In 2020, we’ll continue our work with Cerner, a leader in health information technology, to develop those solutions. Our development work will focus on reducing readmissions to reduce the episodic cost of care. We expanded our proprietary readmission prediction model to nine hospitals last year, and this year, we will roll it out companywide. The model will predict the risk of a patient readmitting to an acute hospital after they are discharged from an Encompass Health hospital. A playbook with best practices will also be a part of this rollout.

As mentioned earlier, we’ll also be using Medalogix’s Care module in our home health locations. Using historical patient data, this module tells us how many visits a patient needs and when they need them to optimize the outcome for the patient. It’s a scientific approach that helps guide—not replace—clinical judgement.

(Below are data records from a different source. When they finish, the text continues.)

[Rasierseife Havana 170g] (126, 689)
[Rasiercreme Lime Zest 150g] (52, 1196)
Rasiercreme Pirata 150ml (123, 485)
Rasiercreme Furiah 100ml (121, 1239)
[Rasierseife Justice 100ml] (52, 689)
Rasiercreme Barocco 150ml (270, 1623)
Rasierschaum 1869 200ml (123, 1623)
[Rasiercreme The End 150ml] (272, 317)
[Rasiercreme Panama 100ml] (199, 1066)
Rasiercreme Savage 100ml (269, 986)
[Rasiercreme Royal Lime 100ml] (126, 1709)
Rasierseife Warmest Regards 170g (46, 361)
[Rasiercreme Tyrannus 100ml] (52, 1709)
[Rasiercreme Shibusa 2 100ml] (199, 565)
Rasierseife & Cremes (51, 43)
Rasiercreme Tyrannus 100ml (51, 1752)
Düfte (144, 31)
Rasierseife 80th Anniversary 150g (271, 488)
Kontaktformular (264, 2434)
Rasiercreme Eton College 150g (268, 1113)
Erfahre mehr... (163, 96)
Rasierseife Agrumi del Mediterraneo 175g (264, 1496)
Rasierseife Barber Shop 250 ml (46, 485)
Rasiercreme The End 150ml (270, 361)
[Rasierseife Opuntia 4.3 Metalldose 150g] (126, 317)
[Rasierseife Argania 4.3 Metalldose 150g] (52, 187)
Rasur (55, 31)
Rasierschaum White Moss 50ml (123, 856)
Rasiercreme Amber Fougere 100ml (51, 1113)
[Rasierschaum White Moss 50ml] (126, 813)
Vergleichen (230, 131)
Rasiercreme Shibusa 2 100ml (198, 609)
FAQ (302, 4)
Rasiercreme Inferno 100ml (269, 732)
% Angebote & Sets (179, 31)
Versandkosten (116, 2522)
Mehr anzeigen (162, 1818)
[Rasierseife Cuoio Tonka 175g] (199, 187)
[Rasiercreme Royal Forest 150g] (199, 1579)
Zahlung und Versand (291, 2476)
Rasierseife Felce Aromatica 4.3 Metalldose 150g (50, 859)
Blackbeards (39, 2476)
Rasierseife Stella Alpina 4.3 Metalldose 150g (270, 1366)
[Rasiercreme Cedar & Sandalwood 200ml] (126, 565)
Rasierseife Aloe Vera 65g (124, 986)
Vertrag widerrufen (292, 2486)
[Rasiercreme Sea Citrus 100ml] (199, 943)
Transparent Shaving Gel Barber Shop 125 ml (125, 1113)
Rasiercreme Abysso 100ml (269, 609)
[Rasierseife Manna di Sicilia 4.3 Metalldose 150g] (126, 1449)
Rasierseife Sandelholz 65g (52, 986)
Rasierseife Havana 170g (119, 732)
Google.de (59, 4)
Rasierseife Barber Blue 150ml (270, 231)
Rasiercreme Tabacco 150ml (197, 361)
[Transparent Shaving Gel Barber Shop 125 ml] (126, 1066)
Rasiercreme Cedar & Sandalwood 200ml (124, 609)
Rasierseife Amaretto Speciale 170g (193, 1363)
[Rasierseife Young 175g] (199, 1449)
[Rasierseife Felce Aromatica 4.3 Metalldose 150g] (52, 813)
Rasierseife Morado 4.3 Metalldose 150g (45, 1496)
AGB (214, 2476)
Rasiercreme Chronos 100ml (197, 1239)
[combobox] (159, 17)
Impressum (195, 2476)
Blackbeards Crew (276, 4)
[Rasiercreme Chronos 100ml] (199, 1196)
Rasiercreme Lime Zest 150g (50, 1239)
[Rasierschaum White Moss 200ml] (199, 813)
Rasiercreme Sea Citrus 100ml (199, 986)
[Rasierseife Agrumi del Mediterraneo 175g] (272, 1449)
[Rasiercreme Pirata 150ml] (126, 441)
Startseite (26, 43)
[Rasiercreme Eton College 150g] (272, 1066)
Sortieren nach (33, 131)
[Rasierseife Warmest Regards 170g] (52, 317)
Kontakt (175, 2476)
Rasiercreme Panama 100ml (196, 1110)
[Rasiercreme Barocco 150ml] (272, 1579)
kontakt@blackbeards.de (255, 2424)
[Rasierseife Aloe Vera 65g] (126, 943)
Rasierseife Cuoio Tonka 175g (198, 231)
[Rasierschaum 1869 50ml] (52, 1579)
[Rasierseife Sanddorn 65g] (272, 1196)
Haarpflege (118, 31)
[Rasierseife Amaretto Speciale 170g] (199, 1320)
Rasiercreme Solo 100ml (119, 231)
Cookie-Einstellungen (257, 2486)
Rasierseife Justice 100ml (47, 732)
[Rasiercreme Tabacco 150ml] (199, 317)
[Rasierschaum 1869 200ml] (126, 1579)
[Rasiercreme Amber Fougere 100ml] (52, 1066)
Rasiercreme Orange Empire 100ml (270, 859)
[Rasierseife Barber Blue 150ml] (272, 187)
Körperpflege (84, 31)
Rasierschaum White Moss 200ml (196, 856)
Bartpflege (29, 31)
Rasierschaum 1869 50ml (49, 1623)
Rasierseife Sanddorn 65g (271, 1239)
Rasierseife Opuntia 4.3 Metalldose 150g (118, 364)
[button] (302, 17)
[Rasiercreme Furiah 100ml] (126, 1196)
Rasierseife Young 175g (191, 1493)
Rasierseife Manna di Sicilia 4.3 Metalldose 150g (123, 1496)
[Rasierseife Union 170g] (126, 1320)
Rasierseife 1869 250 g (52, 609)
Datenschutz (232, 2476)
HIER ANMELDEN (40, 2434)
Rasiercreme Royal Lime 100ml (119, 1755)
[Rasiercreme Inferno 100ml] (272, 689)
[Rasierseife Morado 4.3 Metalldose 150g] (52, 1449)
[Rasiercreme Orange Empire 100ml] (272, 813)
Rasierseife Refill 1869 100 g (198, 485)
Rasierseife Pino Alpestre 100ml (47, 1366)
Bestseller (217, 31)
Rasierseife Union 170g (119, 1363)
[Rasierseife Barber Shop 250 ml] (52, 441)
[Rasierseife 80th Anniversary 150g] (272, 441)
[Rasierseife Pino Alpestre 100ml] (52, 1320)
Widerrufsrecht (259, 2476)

As you can see, 2020 will be another busy and exciting year for Encompass Health. Stay tuned as we’ll be revealing more at our upcoming investor day in New York City on March 4.


Forward-Looking Statements

Statements contained in this blog post which are not historical facts, such as those relating to the likelihood, timing and effects of growth opportunities, building stroke market share, and the development of post-acute solutions, are forward-looking statements. In addition, Encompass Health may from time to time make forward-looking public statements concerning the matters described herein. All such estimates, projections, and forward-looking information speak only as of the date hereof, and Encompass Health undertakes no duty to publicly update or revise such forward-looking information, whether as a result of new information, future events, or otherwise. Such forward-looking statements are necessarily estimates based upon current information and involve a number of risks and uncertainties. Encompass Health’s actual results or events may differ materially from those anticipated in these forward-looking statements as a result of a variety of factors. While it is impossible to identify all such factors, factors which could cause actual results or events to differ materially from those anticipated include, but are not limited to, the regulatory review and approval process, any adverse outcome of various lawsuits, claims, and legal or regulatory proceedings that may be brought by or against the Company; the possibility this development projects will experience unexpected delays; the ability to identify acquisition targets that are consistent with Encompass Health’s growth strategy, changes in the regulation of the healthcare industry at either or both of the federal and state levels; competitive pressures in the healthcare industry and Encompass Health’s response thereto; potential disruptions, breaches, or other incidents affecting the proper operation, availability, or security of Encompass Health’s information systems or the systems of its vendors such as Medalogix; changes, delays in (including in connection with resolution of Medicare payment reviews or appeals), or suspension of reimbursement for Encompass Health’s services by governmental or private payors; general conditions in the economy and capital markets; and other factors which may be identified from time to time in Encompass Health’s SEC filings and other public announcements, including Encompass Health’s Form 10-K for the year ended December 31, 2018 and Form 10-Q for the quarters ended Sept. 30, 2019, June 30, 2019 and March 31, 2019.